The mandatory reporting recommendation was introduced as an amendment to the Criminal Justice Bill, which fell due to the early general election. I am glad that the Government say that they will now pick that up and take it forward.
Previous reports and reviews did not go far enough. The IICSA report itself was mainly not about these rape gangs. In fact, it barely touched on the issue and looked at only six towns. We now believe that as many as 50 towns could have been affected, so the IICSA barely scratched the surface.
The Home Secretary just announced Government support for only five local inquiries. That is wholly inadequate when we know that up to 50 towns are affected. I have some serious questions for the Home Secretary. First, how are the other 40-plus towns supposed to get answers to the questions that they have, and how will these initial five towns be chosen?
***
** GIVEN EXERCISE 1 **
In the rows below, print everything from the line containing "The width and" down to the line containing "coordinates (770, 465).", and leave out the pictures.
The rows have no connection to the text on inquiries into rape gangs.

** ROWS **
***
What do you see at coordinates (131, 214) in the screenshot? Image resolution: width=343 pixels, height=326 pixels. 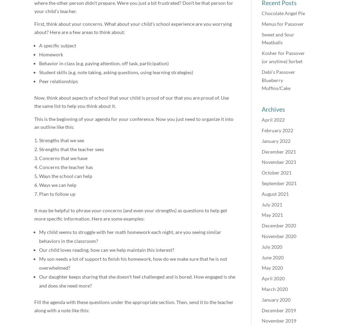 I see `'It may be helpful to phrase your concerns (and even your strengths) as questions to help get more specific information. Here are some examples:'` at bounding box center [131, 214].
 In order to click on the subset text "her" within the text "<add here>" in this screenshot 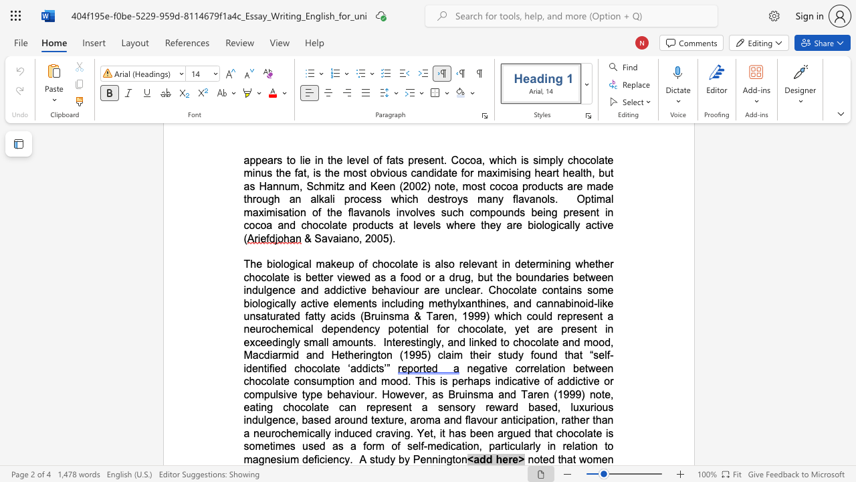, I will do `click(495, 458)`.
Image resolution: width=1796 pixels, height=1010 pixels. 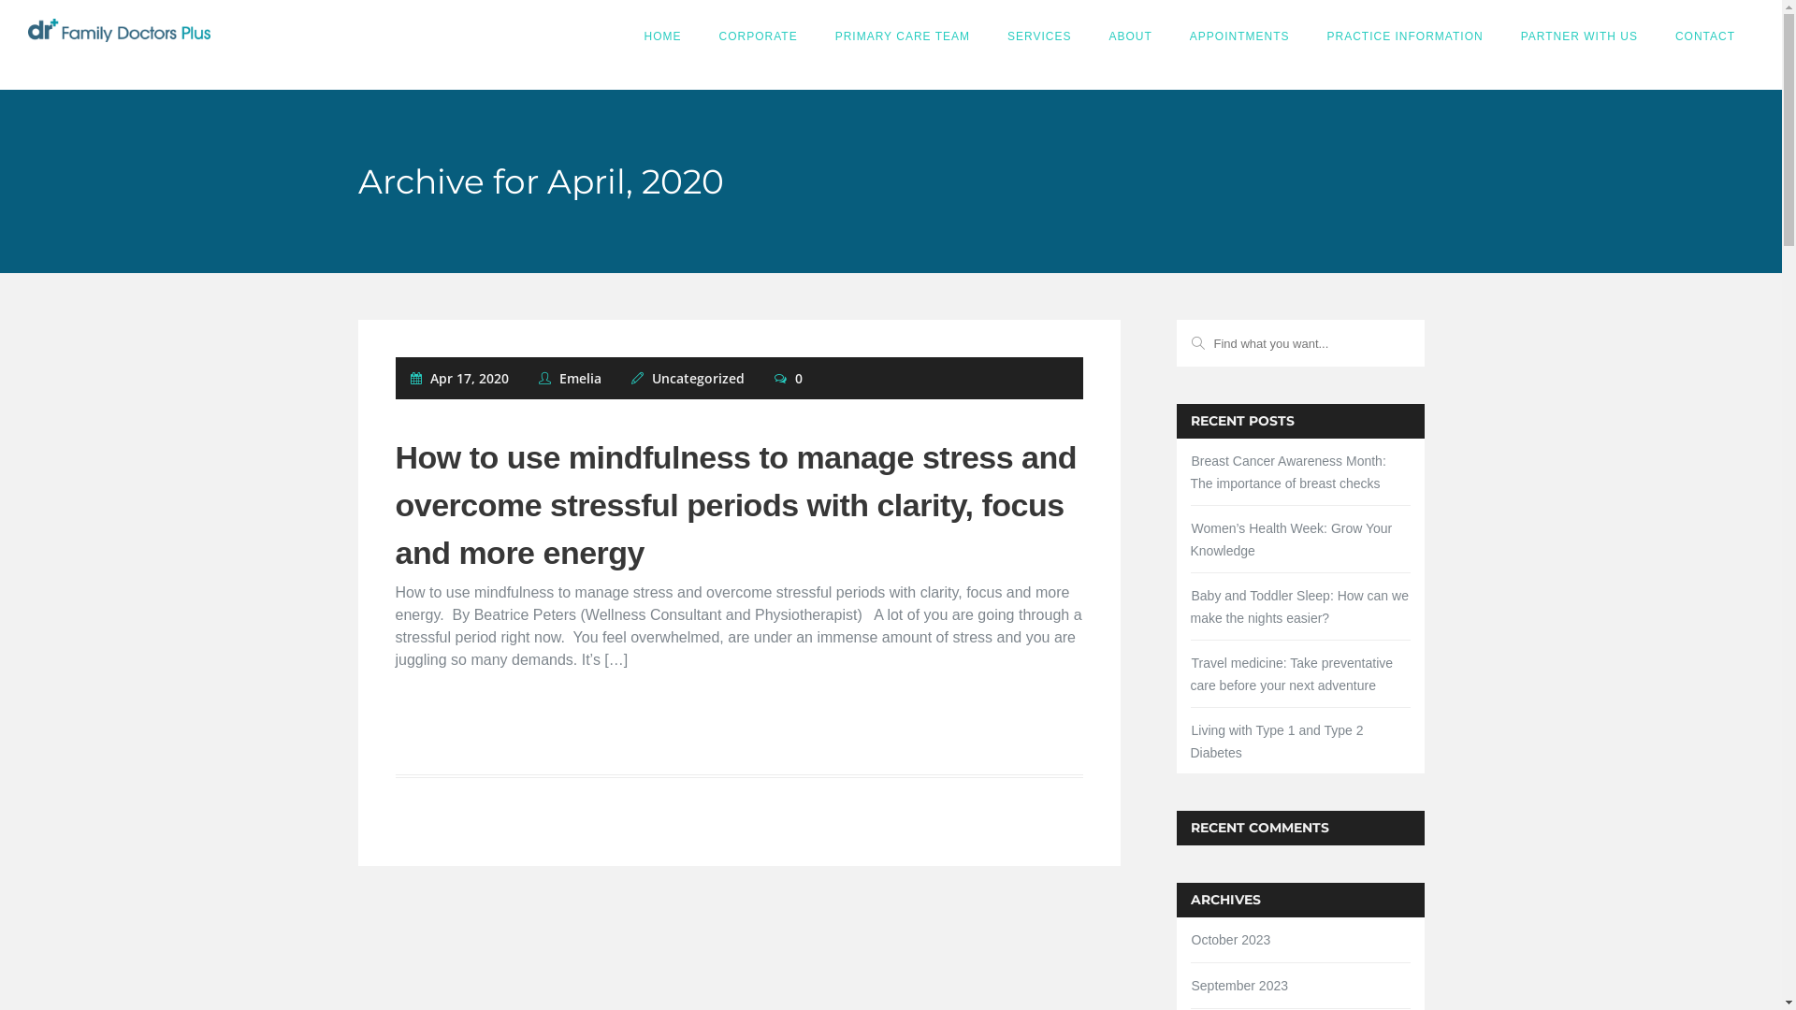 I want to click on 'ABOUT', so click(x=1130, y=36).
***
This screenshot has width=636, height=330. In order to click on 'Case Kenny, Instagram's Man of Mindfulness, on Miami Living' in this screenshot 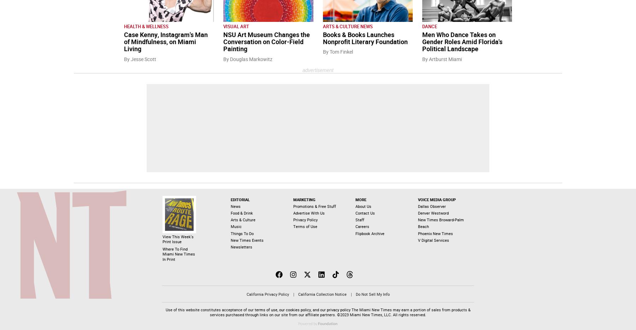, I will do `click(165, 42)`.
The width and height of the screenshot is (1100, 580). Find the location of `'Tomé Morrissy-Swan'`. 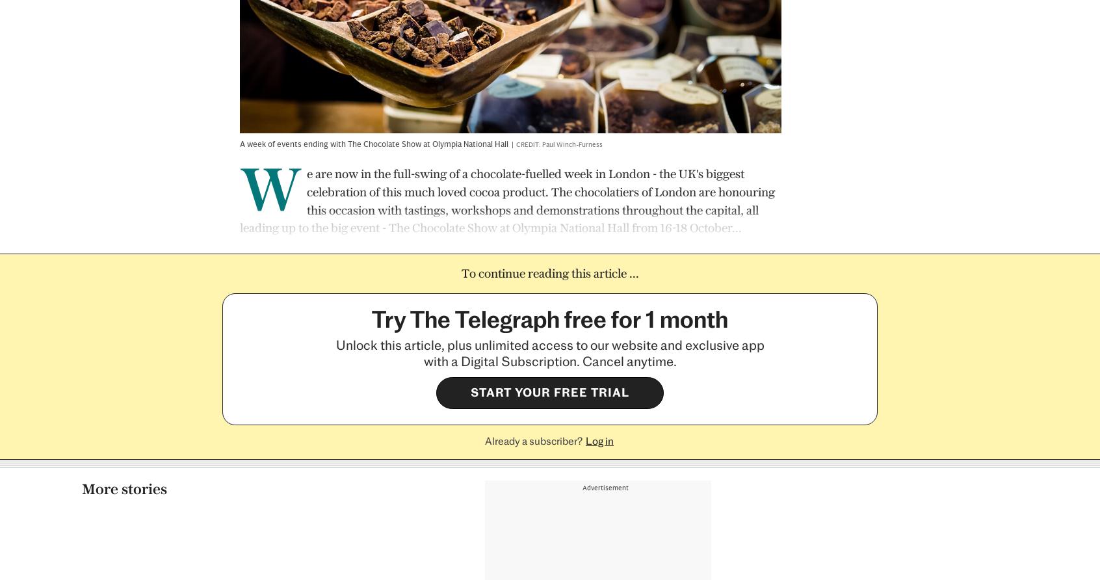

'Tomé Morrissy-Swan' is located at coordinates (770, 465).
***
** GIVEN EXERCISE 2 **
From the text on inquiries into rape gangs above, output everything from "The Home Secretary just" down to "towns be chosen?".

** COMPLETE OUTPUT 1 **
The width and height of the screenshot is (1100, 580). Find the location of `'Tomé Morrissy-Swan'`. 

'Tomé Morrissy-Swan' is located at coordinates (770, 465).

** COMPLETE OUTPUT 2 **
The Home Secretary just announced Government support for only five local inquiries. That is wholly inadequate when we know that up to 50 towns are affected. I have some serious questions for the Home Secretary. First, how are the other 40-plus towns supposed to get answers to the questions that they have, and how will these initial five towns be chosen?